Il résulte de ce qui précède que les carences fautives dont l’État a fait preuve dans la mise en œuvre de son obligation de relogement à l’égard de Mme A… sont établies.
En ce qui concerne les préjudices :
Il résulte de l’instruction que la situation de Mme A… n’a pas changé. Elle occupe toujours un logement inadapté au handicap de son enfant, logement qui n’est au demeurant pas adapté au regard à ses capacités financières, le montant du loyer locatif acquitté pour cet appartement étant manifestement disproportionné au regard des ressources mensuelles du foyer. En revanche, il ne résulte pas de l’instruction que ce logement, d’une superficie de 58 m², était sur-occupé ou non décent. La requérante est, dès lors, fondée à soutenir que la carence de l’État à assurer son relogement, fautive à compter du 5 octobre 2023, a entraîné des troubles dans ses conditions d’existence devant être réparés.
Il résulte de ce qui précède que, compte tenu des conditions de logement de Mme A… qui ont perduré du fait de la carence de l’État, de la durée de cette carence, qui a perduré jusqu’à la date de notification du présent jugement, et de la composition de son foyer, il sera fait une juste appréciation du préjudice subi en évaluant l’indemnisation due à la somme totale de 2 000 euros.
Il résulte de tout ce qui précède qu’il y a lieu de condamner l’État à verser à Mme A… la somme de 2 000 euros, tous intérêts confondus au jour du présent jugement.
Sur les frais liés au litige :
Mme A… a obtenu le bénéfice de l’aide juridictionnelle totale. Par suite, son conseil peut se prévaloir des dispositions des articles L. 761-1 du code de justice administrative et 37 de la loi du 10 juillet 1991 susmentionnée. Il y a lieu, dans les circonstances de l’espèce, et sous réserve que Me Philippon, conseil de Mme A…, renonce à percevoir la somme correspondant à la part contributive de l’État, de mettre à la charge de l’État le versement à Me Maha de la somme de 1 100 euros.
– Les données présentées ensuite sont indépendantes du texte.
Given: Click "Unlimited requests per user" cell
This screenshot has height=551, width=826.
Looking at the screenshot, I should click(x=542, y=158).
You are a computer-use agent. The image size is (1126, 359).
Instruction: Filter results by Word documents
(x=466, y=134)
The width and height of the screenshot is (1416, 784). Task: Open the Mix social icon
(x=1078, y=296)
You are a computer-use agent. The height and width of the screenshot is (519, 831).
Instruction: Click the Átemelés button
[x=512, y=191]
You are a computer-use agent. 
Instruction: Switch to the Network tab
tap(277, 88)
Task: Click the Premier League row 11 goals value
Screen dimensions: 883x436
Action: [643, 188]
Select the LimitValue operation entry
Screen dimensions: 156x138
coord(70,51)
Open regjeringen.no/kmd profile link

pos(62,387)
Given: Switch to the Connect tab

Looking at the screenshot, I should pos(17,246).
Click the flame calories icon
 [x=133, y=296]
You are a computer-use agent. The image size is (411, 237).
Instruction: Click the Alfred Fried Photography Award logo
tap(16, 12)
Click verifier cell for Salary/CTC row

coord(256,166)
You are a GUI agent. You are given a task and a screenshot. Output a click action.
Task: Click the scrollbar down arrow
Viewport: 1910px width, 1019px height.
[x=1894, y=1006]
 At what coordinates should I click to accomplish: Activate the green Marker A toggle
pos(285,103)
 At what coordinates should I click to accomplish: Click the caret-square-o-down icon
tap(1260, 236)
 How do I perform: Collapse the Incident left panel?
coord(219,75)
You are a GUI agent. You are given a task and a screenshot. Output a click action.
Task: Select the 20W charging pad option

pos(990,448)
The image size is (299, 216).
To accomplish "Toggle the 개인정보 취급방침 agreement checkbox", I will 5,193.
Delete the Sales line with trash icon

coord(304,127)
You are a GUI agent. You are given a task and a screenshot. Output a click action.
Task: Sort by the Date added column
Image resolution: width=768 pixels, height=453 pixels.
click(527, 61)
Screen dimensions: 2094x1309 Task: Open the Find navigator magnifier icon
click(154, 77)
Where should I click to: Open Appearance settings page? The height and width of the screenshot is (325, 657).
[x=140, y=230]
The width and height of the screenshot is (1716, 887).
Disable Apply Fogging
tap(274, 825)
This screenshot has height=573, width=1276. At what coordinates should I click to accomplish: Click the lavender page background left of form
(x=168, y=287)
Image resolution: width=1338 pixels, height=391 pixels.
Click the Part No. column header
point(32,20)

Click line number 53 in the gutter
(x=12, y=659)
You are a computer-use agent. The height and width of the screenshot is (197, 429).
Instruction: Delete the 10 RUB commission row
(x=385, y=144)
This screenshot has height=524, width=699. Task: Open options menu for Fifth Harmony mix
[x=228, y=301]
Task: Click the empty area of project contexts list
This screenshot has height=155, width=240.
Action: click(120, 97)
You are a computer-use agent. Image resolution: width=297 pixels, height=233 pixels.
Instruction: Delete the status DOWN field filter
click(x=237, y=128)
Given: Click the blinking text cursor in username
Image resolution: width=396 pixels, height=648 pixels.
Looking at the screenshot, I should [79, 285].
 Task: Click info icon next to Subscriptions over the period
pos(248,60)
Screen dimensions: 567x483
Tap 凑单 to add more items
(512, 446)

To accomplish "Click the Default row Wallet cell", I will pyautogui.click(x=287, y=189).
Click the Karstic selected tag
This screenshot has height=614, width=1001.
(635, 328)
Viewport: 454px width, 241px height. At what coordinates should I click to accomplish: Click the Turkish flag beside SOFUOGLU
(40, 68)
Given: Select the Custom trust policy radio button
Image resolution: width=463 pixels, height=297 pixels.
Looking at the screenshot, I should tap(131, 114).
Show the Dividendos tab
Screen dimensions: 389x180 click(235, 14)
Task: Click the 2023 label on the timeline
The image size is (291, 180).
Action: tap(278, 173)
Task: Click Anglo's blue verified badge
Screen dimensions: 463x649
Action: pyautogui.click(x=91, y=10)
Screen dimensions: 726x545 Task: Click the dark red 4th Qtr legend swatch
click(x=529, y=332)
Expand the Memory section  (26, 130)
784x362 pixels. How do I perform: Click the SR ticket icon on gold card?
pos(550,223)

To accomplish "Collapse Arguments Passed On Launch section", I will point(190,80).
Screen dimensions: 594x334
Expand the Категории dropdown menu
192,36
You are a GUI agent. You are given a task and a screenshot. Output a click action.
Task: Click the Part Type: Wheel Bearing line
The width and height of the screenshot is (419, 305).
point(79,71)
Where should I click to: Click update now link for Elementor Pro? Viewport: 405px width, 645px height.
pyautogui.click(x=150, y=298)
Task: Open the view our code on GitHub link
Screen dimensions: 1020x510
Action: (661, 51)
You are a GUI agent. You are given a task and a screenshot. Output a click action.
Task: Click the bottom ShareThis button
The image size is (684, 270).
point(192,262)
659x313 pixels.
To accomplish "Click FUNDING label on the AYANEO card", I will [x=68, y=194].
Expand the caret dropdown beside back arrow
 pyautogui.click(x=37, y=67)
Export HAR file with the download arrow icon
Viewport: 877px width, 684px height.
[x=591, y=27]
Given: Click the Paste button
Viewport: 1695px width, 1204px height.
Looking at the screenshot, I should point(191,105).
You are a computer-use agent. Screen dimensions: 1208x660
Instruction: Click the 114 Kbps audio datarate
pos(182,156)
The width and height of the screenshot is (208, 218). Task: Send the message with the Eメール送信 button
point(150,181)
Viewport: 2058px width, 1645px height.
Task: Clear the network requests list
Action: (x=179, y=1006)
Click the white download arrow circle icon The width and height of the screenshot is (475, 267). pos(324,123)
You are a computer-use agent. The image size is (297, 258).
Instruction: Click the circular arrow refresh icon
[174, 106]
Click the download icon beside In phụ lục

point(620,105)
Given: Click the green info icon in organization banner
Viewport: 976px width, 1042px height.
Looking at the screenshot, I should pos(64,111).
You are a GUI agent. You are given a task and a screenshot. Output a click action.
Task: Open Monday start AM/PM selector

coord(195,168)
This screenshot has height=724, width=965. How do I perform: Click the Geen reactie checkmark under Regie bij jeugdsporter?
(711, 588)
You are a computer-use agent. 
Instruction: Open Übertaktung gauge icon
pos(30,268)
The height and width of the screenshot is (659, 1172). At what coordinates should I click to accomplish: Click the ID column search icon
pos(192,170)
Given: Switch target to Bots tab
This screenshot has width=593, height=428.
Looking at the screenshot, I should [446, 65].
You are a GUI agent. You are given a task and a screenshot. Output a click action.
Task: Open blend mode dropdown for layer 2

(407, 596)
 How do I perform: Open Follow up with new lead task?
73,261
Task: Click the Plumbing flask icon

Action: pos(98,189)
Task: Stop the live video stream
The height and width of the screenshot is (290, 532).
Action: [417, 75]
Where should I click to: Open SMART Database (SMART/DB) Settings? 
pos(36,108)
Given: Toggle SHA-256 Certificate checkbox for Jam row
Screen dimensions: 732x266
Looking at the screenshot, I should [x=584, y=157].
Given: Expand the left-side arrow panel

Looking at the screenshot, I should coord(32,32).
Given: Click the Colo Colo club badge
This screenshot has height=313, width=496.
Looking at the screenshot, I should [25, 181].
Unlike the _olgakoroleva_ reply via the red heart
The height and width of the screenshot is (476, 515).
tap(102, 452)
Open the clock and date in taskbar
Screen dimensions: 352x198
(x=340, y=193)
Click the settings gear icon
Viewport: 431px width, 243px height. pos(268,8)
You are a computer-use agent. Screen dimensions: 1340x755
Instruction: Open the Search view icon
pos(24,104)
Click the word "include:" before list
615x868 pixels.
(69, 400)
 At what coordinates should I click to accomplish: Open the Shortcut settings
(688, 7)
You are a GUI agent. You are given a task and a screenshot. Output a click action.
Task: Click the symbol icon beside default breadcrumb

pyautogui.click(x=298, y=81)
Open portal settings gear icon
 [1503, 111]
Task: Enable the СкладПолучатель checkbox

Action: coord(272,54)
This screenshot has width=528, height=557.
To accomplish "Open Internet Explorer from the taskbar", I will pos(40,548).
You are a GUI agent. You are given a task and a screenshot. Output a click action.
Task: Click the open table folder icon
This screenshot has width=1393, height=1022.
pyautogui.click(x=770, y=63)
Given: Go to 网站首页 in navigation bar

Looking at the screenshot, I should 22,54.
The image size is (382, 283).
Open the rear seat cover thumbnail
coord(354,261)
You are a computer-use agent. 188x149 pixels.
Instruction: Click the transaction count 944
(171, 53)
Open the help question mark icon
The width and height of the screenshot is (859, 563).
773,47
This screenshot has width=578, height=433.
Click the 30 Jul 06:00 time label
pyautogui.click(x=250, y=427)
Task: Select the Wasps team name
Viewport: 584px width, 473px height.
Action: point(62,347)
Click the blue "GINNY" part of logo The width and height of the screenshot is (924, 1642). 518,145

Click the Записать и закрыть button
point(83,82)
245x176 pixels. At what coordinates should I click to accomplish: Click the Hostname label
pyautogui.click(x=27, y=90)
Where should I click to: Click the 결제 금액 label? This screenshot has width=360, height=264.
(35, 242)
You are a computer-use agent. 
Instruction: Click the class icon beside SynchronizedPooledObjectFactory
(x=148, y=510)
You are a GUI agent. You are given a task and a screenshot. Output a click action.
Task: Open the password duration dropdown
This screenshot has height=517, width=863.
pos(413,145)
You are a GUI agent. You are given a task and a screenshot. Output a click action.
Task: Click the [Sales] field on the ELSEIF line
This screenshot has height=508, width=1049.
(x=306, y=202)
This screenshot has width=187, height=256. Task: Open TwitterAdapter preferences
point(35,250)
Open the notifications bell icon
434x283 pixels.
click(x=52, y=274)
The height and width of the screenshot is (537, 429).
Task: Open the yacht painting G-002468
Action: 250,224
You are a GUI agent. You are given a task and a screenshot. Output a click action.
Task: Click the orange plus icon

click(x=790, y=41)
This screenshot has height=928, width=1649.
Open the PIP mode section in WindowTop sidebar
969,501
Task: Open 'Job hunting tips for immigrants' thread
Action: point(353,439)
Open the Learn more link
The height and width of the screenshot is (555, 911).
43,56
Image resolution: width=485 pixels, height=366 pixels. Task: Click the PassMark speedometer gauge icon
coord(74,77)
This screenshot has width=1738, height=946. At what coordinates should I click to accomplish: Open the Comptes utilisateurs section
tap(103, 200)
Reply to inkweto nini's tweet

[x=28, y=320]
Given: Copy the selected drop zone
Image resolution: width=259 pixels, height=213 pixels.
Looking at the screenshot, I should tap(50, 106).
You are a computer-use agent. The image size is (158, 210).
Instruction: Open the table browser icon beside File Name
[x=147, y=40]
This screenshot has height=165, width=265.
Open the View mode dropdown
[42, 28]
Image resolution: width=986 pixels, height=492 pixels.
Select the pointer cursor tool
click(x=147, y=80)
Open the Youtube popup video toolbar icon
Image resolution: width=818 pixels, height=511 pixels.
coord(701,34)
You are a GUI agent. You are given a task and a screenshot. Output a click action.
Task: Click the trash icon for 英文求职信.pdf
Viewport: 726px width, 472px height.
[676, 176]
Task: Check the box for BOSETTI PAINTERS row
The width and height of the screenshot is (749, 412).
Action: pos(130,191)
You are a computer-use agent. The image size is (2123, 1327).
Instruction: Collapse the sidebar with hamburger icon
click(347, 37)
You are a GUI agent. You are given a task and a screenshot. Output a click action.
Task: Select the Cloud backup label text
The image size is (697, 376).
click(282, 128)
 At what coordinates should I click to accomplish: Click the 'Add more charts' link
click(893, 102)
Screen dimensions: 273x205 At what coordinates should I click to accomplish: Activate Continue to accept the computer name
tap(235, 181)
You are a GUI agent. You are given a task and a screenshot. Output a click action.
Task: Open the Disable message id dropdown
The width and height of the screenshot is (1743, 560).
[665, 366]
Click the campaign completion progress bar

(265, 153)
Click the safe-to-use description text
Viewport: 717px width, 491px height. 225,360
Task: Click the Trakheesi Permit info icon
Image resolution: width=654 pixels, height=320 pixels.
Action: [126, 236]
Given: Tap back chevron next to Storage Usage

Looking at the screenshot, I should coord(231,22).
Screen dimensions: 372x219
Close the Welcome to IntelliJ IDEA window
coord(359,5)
Par ces motifs, le tribunal décide :
Article 1er : L’État est condamné à verser à Mme A… la somme globale de 2 000 euros.
Article 2 : L’État versera la somme de 1 100 euros à Me Philippon, conseil de Mme A…, sous réserve qu’elle renonce à percevoir la somme correspondant à la part contributive de l’État au titre de l’aide juridictionnelle, sur le fondement des dispositions de l’article 37 de la loi du 10 juillet 1991 et de l’article L. 761-1 du code de justice administrative.
Article 3 : Le surplus des conclusions de la requête est rejeté.
Article 4 : Le présent jugement sera notifié à Mme B… A…, à Me Philippon et au ministre de la ville et du logement.
Copie en sera adressée au préfet des Hauts-de-Seine.
Rendu public par mise à disposition au greffe le 16 mars 2026.
Le magistrat désigné,
Signé
S. Bourragué
La greffière,
Signé
E. Prigent
La République mande et ordonne au ministre de la ville et du logement en ce qui le concerne et à tous commissaires de justice à ce requis en ce qui concerne les voies de droit commun contre les parties privées, de pourvoir à l’exécution de la présente décision.